Observing Python applications with OpenTelemetry
In this talk we'll see the options we have to add observability to Python applications with OpenTelemetry without touching our application code. In OpenTelemetry this is called autoinstrumentation or zero-code instrumentation. We'll see:
- - The OpenTelemetry operator, a Kubernetes operator to manage collection and inject autoinstrumentation to the pods - OpenTelemetry Python own autoinstrumentation solution based on the opentelemetry-instrument wrapper
Riccardo Magliocchetti
Senior Software Engineer @ Elastic
Riccardo is a Python software developer. In the years has contributed to quite a different range of open source software and run a bunch of local meetups. These days is working on OpenTelemetry and is a maintainer for the OpenTelemetry Python SIG.
Fine grain access control for Kubernetes
Access control is a cornerstone of Kubernetes security, ensuring that only authorized users can view or modify cluster resources. While Kubernetes provides built-in mechanisms for access control, these are often too coarse-grained, making it challenging to define precise or, when necessary, customized permissions, such as the ability to define deny roles or set expirations on grants. In this talk, we will introduce the SpiceDB Kubernetes API Proxy, a powerful solution that integrates with SpiceDB—the leading open-source authorization system that embraces and extends the model used by Zanzibar, Google’s internal authorization solution. Attendees will learn how this proxy enables granular access control for Kubernetes APIs, offering enhanced security and flexibility for managing permissions in dynamic environments.
Joey Schorr
CTO @ AuthZed
Joey Schorr is a cofounder and CTO of AuthZed. Before working on AuthZed, Joey was cofounder and founding engineer of Quay.io, the world's first private container registry. Joey has a love of web technology, having pioneered sourcemaps for debugging of compiled languages in web browsers
Automate or stagnate: surviving the era of continuous updates
Keeping versions of softwares up-to-date is becoming a challenge, especially when tools fail to keep up with the constantly evolving ecosystems. We explore the limits and risks of lack of automations around dependency management and the journey towards building robust update pipelines using the open source updatecli tool.
Giovanni Toraldo
DevOps Engineer @ Hyland
Open Source enthusiast, software developer, writer and public speaker. Sometimes I get teleported into the 14th century.

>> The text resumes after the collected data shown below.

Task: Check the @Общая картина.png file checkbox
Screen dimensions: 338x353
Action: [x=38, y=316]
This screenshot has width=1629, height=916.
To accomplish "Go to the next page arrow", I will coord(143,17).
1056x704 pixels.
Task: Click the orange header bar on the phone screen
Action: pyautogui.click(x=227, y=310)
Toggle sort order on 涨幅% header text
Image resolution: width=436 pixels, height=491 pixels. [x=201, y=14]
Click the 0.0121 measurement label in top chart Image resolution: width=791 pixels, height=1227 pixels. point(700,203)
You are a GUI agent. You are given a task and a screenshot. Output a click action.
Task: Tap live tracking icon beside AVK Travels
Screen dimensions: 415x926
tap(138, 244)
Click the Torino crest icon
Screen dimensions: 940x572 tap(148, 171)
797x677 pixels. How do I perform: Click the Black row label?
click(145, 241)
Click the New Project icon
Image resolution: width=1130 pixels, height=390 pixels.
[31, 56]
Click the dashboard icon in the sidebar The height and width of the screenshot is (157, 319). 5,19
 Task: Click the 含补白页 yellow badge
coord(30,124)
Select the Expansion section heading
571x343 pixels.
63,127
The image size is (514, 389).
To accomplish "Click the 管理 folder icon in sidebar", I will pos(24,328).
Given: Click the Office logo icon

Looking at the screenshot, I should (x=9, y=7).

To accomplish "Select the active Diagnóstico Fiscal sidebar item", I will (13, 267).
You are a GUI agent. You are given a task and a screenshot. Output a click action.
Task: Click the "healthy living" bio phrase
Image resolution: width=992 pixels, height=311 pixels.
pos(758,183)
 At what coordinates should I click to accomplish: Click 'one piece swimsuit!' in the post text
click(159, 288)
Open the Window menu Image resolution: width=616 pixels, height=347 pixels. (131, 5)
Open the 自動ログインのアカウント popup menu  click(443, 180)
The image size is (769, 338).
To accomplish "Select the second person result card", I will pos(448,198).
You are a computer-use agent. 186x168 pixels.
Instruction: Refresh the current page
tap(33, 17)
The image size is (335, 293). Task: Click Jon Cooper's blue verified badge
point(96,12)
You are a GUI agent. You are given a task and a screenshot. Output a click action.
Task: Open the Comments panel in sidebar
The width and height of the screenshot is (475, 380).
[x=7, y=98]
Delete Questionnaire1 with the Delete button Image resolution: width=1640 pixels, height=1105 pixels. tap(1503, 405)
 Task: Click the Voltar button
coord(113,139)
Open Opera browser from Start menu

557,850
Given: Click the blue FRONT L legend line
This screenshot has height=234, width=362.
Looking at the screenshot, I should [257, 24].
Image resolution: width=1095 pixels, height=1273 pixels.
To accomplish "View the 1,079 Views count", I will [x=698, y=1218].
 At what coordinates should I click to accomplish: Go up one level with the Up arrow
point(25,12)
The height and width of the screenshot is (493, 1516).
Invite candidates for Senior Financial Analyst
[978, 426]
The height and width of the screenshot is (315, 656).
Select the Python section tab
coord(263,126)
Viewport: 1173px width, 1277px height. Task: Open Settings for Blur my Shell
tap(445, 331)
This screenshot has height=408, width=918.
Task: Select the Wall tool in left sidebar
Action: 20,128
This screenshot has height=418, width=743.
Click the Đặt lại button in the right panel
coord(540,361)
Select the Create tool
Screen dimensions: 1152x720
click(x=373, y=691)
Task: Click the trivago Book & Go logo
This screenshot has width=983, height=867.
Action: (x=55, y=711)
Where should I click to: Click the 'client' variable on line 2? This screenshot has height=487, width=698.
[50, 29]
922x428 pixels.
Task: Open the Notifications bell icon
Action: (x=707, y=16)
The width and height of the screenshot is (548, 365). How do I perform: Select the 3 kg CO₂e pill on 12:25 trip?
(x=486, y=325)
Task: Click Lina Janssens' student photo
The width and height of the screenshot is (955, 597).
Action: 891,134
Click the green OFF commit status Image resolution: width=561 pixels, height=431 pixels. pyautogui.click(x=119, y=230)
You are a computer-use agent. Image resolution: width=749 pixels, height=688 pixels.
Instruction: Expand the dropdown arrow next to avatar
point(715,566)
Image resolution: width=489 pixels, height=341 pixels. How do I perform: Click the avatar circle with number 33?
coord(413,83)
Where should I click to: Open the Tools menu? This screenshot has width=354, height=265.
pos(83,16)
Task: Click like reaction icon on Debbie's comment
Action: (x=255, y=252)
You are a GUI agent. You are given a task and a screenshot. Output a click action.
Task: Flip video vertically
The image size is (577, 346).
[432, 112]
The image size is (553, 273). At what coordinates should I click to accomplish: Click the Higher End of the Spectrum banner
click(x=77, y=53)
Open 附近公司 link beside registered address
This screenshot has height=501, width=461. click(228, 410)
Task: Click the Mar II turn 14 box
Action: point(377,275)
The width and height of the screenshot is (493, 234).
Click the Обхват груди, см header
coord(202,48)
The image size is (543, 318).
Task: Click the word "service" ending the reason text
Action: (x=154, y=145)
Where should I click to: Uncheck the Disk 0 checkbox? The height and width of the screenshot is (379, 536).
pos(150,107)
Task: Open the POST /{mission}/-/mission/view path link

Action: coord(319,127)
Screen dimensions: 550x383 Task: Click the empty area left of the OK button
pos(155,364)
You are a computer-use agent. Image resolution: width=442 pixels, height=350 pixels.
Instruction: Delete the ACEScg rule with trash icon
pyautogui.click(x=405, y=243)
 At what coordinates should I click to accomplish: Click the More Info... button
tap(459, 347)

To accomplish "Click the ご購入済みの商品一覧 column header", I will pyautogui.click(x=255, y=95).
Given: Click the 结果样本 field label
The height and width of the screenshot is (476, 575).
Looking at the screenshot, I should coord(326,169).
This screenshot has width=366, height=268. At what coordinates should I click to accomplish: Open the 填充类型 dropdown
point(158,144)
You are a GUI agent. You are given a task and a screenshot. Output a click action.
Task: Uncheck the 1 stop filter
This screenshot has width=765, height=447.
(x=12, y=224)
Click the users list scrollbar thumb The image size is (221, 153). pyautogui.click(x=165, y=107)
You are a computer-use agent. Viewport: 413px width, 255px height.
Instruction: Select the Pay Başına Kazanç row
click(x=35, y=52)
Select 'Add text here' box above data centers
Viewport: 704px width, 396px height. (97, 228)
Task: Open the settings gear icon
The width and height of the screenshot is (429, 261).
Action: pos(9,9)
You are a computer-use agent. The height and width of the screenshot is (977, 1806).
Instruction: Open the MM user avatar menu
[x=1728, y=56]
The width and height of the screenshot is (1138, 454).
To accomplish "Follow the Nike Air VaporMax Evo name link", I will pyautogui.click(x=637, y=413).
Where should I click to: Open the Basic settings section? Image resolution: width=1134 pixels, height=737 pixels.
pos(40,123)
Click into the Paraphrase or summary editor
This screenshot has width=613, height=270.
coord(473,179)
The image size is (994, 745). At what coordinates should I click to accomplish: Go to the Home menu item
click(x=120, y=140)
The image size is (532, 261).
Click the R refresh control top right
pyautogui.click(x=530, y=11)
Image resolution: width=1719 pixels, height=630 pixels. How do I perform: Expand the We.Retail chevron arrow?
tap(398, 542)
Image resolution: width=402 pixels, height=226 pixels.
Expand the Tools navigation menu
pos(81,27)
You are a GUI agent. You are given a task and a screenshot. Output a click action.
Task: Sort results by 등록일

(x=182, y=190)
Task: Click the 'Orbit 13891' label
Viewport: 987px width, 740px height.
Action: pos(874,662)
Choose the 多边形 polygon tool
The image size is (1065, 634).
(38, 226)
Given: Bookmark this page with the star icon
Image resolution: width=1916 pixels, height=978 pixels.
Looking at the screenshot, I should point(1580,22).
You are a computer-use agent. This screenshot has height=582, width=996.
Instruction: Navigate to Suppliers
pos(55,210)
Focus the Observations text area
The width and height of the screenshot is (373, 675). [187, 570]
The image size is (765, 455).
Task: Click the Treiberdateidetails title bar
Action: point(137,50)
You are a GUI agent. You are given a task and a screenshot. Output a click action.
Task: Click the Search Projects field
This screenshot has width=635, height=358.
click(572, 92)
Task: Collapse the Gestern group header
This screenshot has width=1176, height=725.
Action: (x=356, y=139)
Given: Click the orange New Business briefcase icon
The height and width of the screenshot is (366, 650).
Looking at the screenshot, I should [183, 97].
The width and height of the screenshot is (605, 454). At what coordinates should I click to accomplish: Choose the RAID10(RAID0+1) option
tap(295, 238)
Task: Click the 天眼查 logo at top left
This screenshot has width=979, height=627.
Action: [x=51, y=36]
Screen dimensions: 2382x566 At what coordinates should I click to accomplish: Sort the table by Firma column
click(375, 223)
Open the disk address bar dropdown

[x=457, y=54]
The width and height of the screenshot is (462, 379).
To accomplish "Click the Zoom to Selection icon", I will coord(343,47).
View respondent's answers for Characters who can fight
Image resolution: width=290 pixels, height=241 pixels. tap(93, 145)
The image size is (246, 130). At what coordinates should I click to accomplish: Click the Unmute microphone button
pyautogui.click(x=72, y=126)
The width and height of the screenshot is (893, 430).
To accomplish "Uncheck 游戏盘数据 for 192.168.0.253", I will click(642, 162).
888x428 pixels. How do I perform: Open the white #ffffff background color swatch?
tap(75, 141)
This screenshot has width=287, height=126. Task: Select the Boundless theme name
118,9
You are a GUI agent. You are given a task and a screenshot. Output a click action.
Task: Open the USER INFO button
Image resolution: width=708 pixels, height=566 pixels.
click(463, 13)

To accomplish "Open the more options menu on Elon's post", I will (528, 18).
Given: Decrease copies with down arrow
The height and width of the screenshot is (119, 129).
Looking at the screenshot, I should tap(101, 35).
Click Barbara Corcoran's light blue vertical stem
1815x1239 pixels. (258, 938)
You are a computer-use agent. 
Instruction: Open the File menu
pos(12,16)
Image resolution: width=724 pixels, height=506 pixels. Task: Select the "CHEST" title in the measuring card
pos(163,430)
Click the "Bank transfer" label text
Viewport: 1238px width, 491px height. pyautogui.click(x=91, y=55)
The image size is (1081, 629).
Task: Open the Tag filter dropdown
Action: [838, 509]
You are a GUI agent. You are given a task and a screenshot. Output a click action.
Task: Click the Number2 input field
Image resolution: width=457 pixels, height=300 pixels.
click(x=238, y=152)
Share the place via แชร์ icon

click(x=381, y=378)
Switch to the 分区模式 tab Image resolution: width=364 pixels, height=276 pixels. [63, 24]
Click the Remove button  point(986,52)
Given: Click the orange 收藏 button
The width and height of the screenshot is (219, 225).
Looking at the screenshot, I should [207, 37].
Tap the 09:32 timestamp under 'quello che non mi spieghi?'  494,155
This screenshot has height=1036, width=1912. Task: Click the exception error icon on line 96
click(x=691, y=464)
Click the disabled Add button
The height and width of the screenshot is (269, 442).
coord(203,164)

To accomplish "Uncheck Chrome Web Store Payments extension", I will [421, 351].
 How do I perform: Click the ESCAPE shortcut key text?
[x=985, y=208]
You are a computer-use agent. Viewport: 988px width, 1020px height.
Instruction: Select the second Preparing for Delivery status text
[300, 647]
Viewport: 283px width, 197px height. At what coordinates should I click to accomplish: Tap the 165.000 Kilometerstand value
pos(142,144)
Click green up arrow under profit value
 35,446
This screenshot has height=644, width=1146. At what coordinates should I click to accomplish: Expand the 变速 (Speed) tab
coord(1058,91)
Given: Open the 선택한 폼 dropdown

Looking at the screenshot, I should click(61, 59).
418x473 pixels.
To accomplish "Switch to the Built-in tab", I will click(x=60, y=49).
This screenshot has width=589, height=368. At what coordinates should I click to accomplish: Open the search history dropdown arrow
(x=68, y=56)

Onboarding a Historical Company on the Cloud Journey, or from Experimentation to Success
This session, oriented on governance and strategy, will unveil you the challenges we have encountered and the solutions we've applied to succeed in onboarding one of the most important public companies in France to the Azure cloud. Real life customer feedback and insights here.
Marius Zaharia
Cloud Solutions Architect @ Société Générale. Azure MVP
From the late 2000s, when the cloud computing took off, Marius Zaharia followed up closely the evolution of cloud technologies, with focus on IaaS, PaaS or hybrid architectures, and particularly in Azure, Microsoft’s cloud, and Amazon AWS. At Société Générale, an European leading financial company, Marius work as a Cloud Solutions Architect, implementing cloud-based infrastructure and application solutions. As Azure MVP, Marius works closely with Microsoft product teams on giving feedback and insights on various Azure services and technologies. Marius is a passionate and proactive member and organizer of the global and French Azure community (Azure User Group France), organizer and speaker at cloud-related events and conferences, and - in his limited spare time left - guitar player and singer.